En 2020, une analyse de l’ONG WEDO démontrait que plus de la moitié des plans climat des Etats ne contenait aucune référence au genre. En 2021, CARE mettait en évidence que les Etats les plus ambitieux sur la question étaient des pays du Sud (Cambodge, Kenya, Papouasie Nouvelle Guinée, Iles Marshall). Un autre enjeu majeur de cette COP sera l’opérationnalisation du fonds sur les pertes et dommages, une demande portée par les pays les plus vulnérables. Il sera essentiel que la structure et les principes du fonds ainsi que son modèle de gouvernance, prennent pleinement en compte les enjeux de genre, et notamment facilitent l’accès des associations de défense des droits des femmes ou pilotées par des femmes aux financements.
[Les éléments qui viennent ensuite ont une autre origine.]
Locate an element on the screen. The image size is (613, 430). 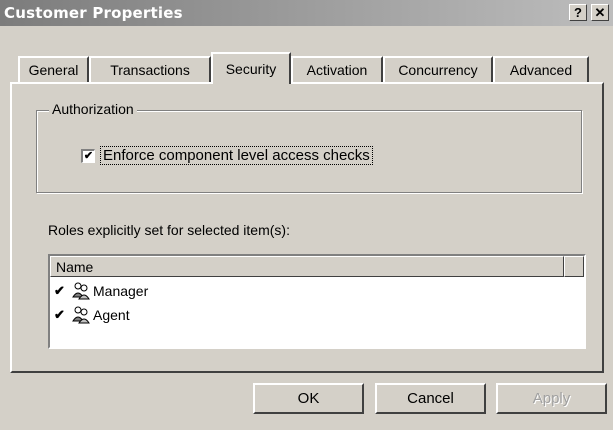
tab-activation: Activation is located at coordinates (337, 69).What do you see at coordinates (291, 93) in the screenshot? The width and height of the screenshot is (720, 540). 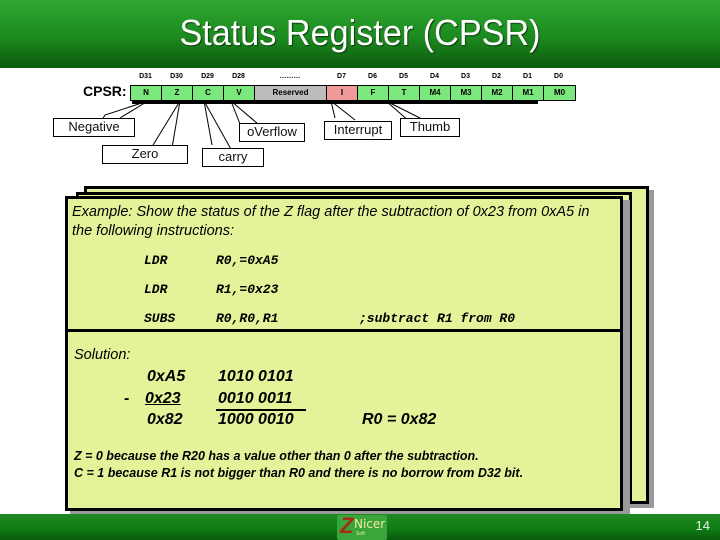 I see `register-cell-reserved: Reserved` at bounding box center [291, 93].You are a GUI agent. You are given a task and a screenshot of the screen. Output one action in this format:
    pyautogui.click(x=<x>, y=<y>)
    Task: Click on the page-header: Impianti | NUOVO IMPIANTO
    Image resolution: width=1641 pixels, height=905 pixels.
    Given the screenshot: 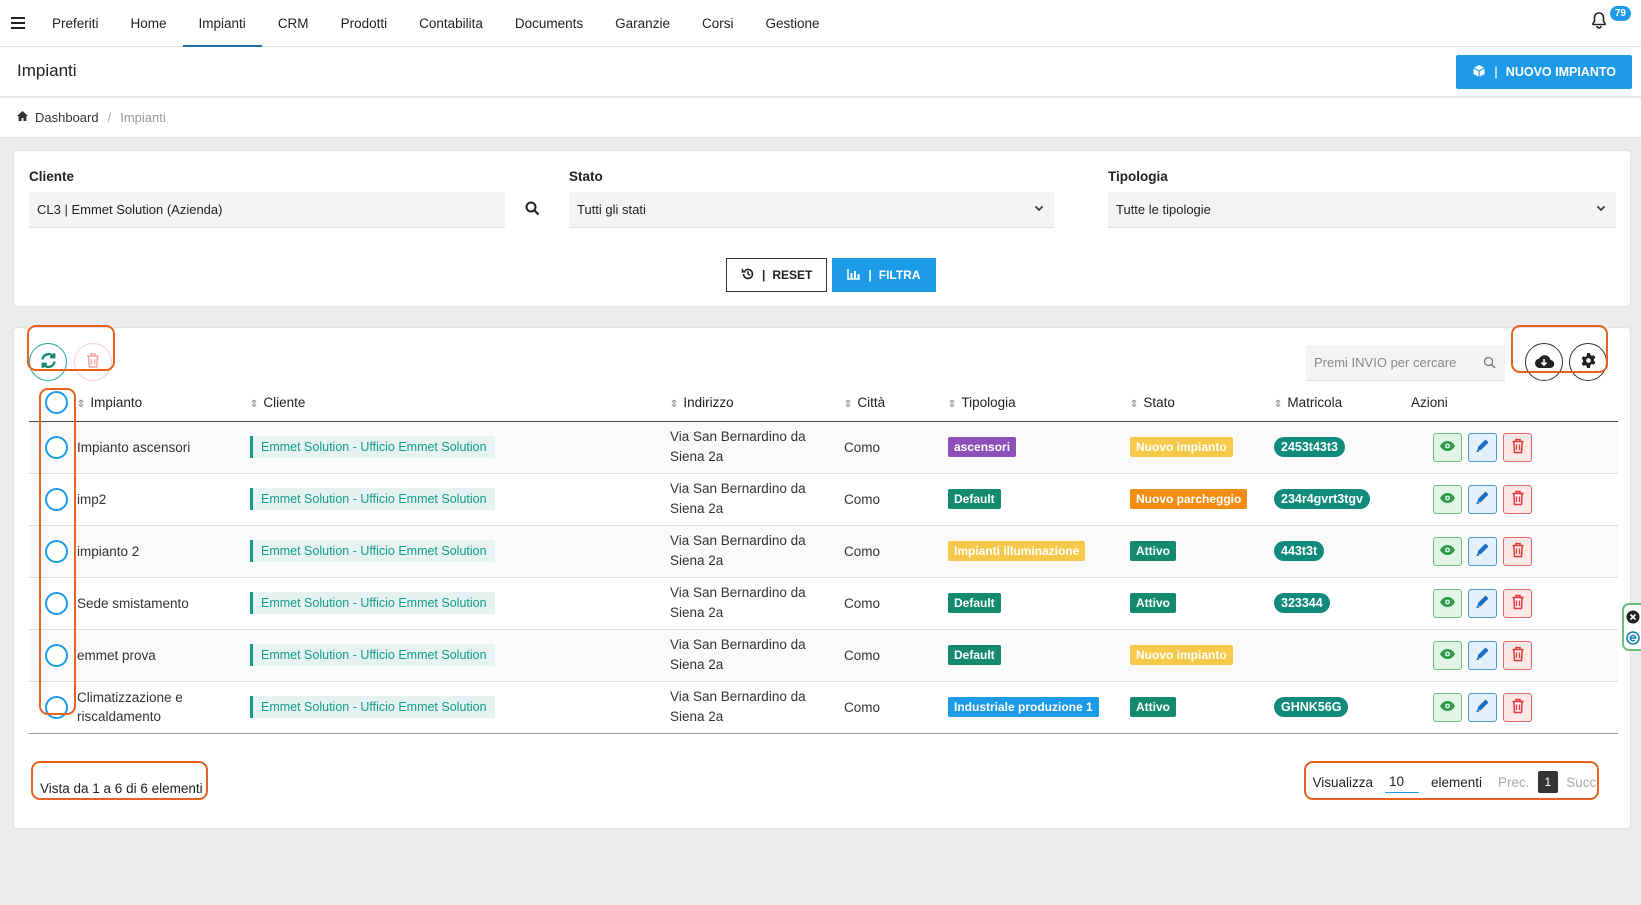 What is the action you would take?
    pyautogui.click(x=820, y=72)
     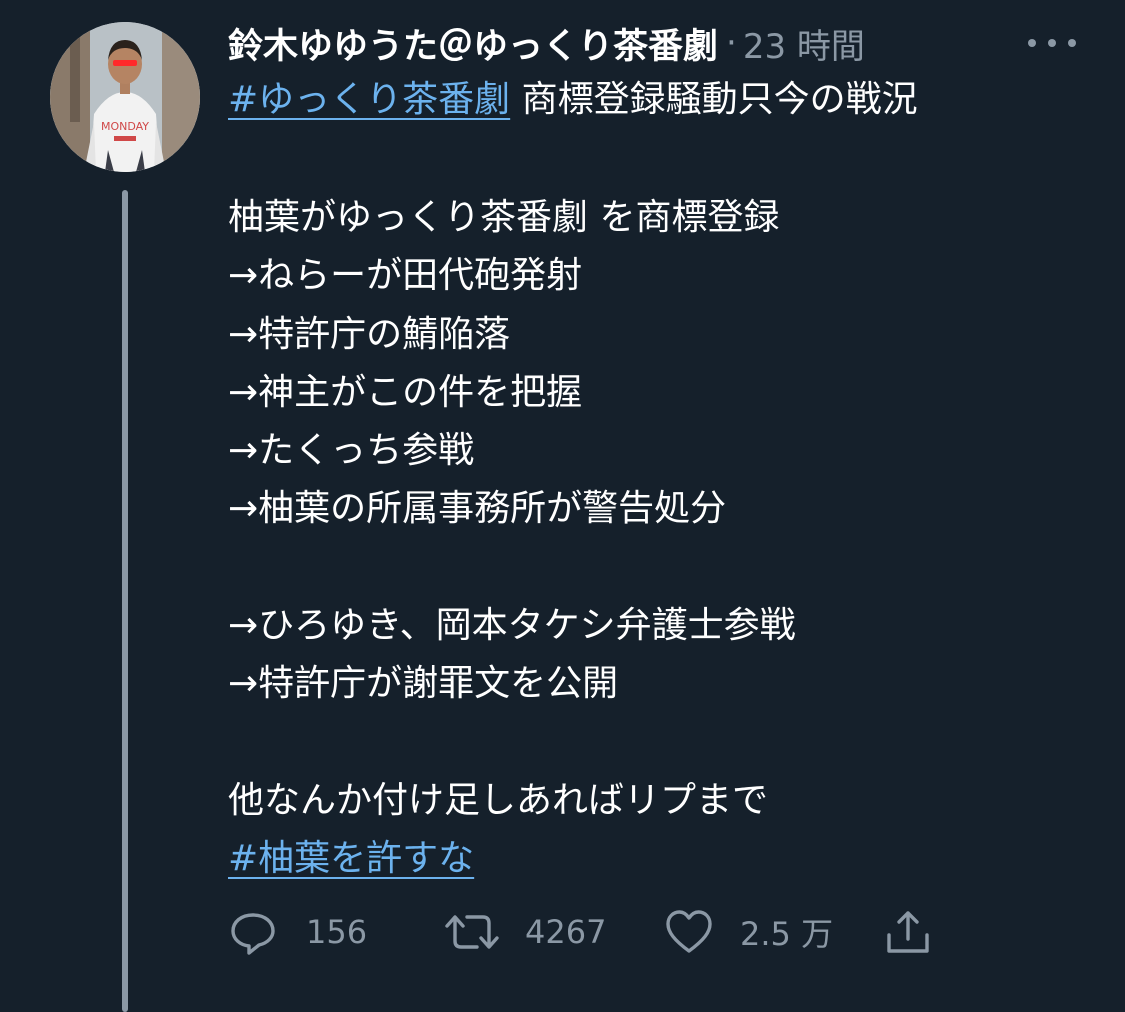 I want to click on thread-connector-line, so click(x=125, y=601).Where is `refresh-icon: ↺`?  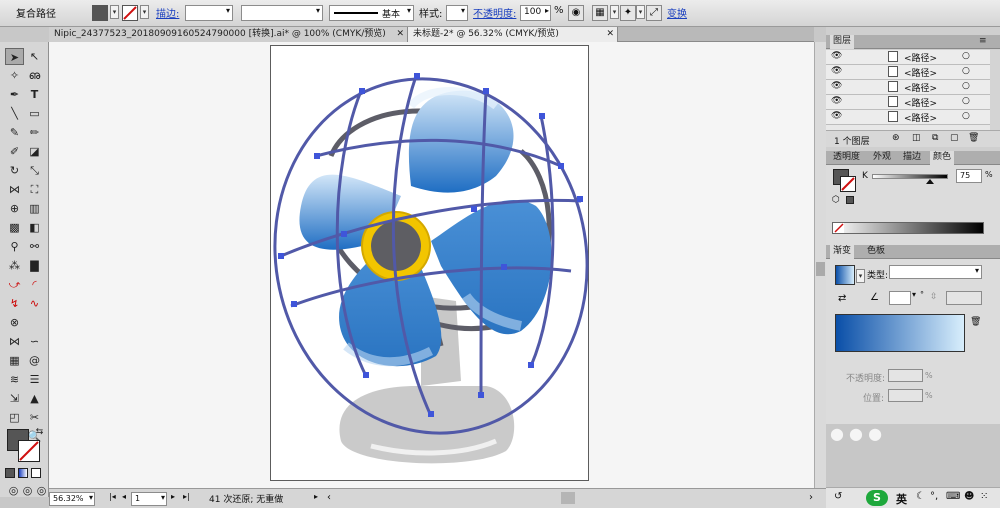 refresh-icon: ↺ is located at coordinates (838, 496).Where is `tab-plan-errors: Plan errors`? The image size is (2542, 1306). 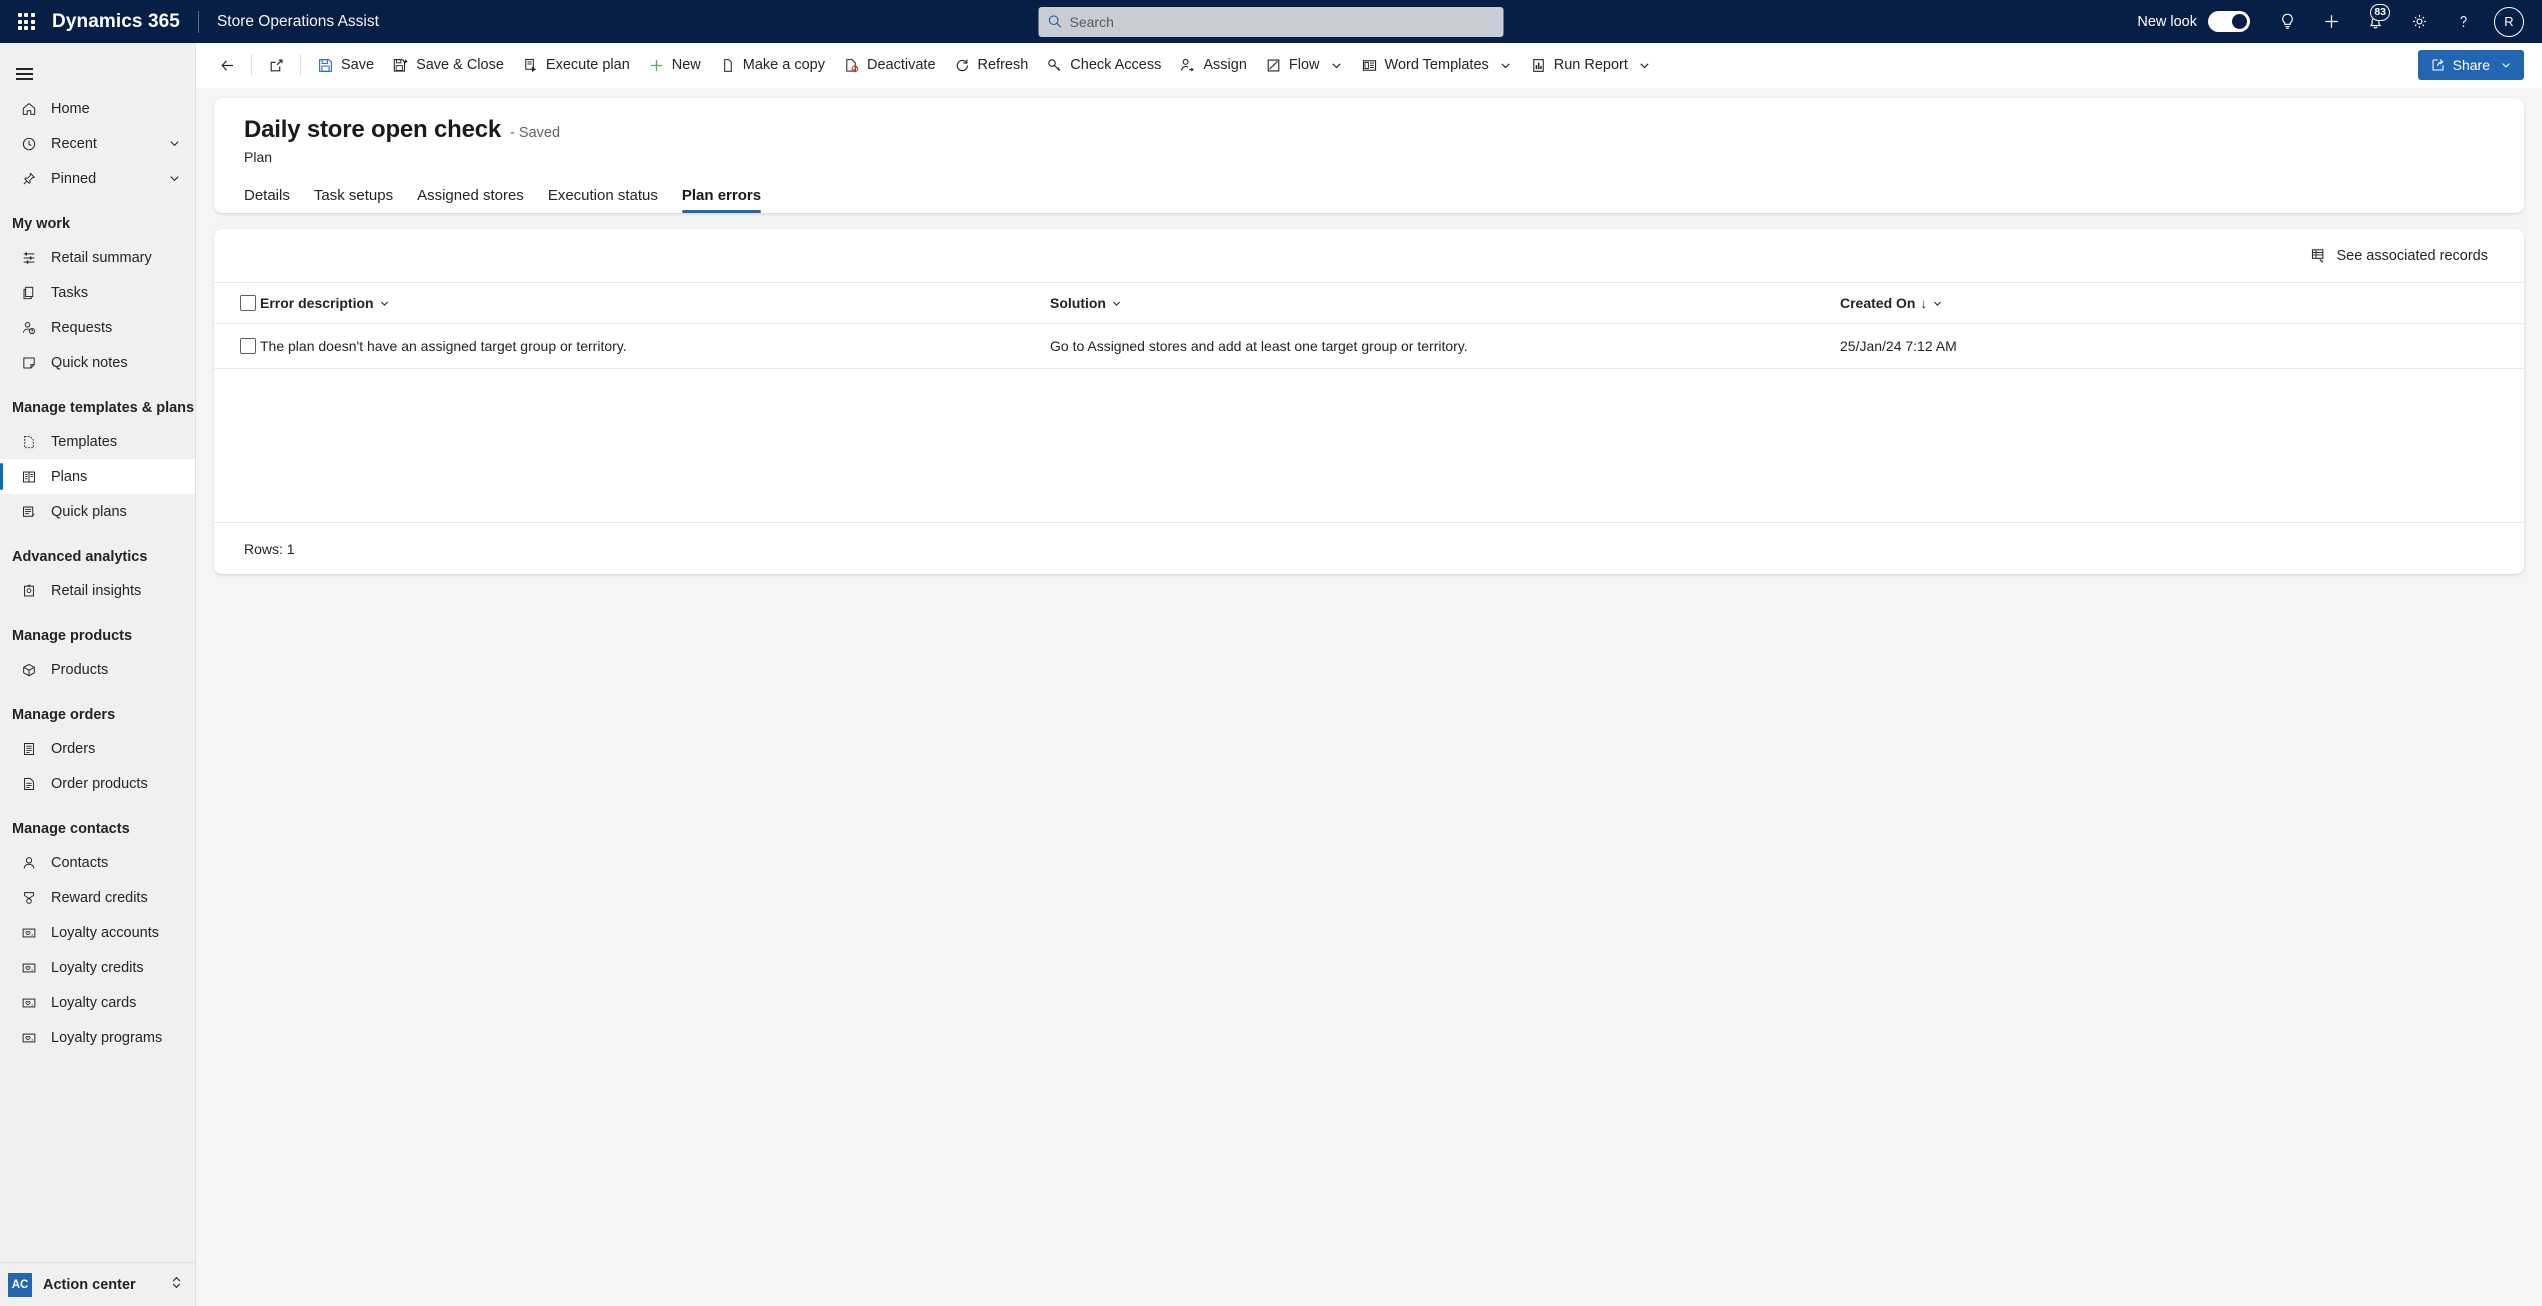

En 2023, CARE continuera à se mobiliser pleinement pour que ces actrices, en première ligne de la réponse à l’urgence climatique, soient systématiquement associées aux processus de décision liées au climat du local à l’international, mais aussi soient davantage soutenues. Le temps des grands discours est révolu : la diplomatie féministe dont de plus en plus de gouvernements, dont la France, se réclament doit s’incarner dans des actes forts.
NB : Les opinions exprimées dans cet entretien sont celles de l’interviewée et ne reflètent pas nécessairement les positions de Focus 2030.